While it still appears to be a seller's market, real estate marketer RE/MAX reports the pace sales slowed considerably last month, usually the time that the spring housing market takes off.

April home sales were down 4.1% from March and 4.5% from April 2016. But the rest of the report suggests the drop is not entirely due to a lack of demand. Consumers may still want to buy homes, they just might have a harder time finding one to buy.

In fact, RE/MAX found that 53 metro areas still appear to be seller's markets, where homes go for closer to the asking price. Here's more evidence the drop in sales has more to do with record low inventories than a lack of interest:

Record low number of days on the market

Home selling in April spent an average of only 57 days on the market. In the nine years RE/MAX has compiled this report, that's the lowest it's ever been in April.

The median sale price rose to $226,000 last month. Again, that's another April record and the 13th consecutive month the median sale price has increased.
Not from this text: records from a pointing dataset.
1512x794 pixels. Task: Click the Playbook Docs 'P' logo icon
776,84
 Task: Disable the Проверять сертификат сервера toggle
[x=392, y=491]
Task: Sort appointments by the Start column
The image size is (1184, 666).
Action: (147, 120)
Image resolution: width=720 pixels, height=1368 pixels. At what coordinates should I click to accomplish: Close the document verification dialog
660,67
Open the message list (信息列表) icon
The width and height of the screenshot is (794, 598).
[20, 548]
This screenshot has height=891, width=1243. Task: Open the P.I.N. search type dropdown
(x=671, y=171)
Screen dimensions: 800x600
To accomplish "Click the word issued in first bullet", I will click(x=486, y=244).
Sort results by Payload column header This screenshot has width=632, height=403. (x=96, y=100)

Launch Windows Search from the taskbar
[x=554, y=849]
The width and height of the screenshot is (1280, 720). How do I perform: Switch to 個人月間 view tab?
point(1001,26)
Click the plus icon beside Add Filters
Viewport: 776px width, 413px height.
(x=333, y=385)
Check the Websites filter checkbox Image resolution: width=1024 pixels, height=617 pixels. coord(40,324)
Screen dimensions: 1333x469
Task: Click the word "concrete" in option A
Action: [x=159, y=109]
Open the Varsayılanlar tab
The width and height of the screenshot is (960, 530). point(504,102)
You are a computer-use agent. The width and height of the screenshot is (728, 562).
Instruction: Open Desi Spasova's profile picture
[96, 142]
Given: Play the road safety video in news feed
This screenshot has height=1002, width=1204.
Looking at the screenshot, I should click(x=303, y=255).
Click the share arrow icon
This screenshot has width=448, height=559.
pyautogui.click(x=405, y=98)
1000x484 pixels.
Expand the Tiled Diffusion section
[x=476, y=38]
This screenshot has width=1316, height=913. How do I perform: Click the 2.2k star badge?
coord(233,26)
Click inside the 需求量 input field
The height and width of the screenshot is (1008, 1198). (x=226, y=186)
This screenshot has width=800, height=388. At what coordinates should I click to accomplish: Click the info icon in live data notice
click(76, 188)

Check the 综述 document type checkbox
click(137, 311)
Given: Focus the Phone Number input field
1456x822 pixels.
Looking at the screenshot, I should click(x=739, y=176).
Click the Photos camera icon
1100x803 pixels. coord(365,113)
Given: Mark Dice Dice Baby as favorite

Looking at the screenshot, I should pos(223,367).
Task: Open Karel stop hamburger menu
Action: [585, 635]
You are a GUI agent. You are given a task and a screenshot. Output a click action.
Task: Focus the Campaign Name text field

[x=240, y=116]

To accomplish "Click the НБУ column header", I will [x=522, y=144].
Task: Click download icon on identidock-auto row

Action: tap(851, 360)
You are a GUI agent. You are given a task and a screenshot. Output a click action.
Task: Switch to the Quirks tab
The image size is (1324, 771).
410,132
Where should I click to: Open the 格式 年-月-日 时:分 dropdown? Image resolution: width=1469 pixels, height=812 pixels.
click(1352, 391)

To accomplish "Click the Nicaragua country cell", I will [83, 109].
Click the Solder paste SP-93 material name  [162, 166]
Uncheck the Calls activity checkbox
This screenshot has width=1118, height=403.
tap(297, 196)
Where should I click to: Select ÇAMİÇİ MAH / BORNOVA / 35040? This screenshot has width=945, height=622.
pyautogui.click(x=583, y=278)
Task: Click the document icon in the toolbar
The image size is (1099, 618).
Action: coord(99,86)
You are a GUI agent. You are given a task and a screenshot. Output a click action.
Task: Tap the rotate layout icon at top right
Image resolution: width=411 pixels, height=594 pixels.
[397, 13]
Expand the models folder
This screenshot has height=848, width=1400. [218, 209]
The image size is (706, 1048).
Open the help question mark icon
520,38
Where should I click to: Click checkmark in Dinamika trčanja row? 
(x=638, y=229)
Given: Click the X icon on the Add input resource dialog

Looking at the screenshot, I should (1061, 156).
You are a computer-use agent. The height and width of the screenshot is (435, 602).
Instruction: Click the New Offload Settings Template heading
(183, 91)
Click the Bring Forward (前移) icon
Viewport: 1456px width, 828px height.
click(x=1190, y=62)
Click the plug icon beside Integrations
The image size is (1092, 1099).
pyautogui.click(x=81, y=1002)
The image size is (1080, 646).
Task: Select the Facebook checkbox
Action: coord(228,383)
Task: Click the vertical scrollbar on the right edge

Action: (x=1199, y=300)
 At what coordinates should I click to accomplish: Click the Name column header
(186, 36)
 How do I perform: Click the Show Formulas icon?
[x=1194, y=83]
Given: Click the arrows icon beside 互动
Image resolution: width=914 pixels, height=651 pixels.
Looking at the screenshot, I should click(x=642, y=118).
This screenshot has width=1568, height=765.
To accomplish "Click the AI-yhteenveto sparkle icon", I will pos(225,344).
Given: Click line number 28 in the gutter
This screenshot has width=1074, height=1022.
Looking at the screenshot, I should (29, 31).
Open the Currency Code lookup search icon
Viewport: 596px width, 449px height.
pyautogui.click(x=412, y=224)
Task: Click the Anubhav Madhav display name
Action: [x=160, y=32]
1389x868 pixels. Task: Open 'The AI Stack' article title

The inventory of available homes in April was down more than 17% from April 2016. In March, the months supply of available homes dropped below three months for the first time ever. In April, there was only a 2.8 months supply of homes. Inventory below six months is considered a seller's market.

April sales in March?

A big majority of the 53 metro areas in the report saw sales declines in April, maybe because many of the buyers made purchases in March. March saw a a 6.6% spike in sales, perhaps because many buyers were motivated to act sooner because of the lack of inventory.

"We may be seeing some frustration from buyers," said Dave Liniger, RE/MAX Chairman and CEO. "Inventory is tighter than ever, while strong demand keeps driving up home prices."

But if the demand is there, why aren't more sellers taking advantage of it? Liniger says that tight inventory is proving to be a double-edge sword.

While fewer homes for sale makes those that are on the market sell faster and for more money, the sellers then have to wonder where they will live. Once they sell and become buyers, they face the same tough market conditions that are affecting the market. Liniger says that might make homeowners think twice about selling their homes.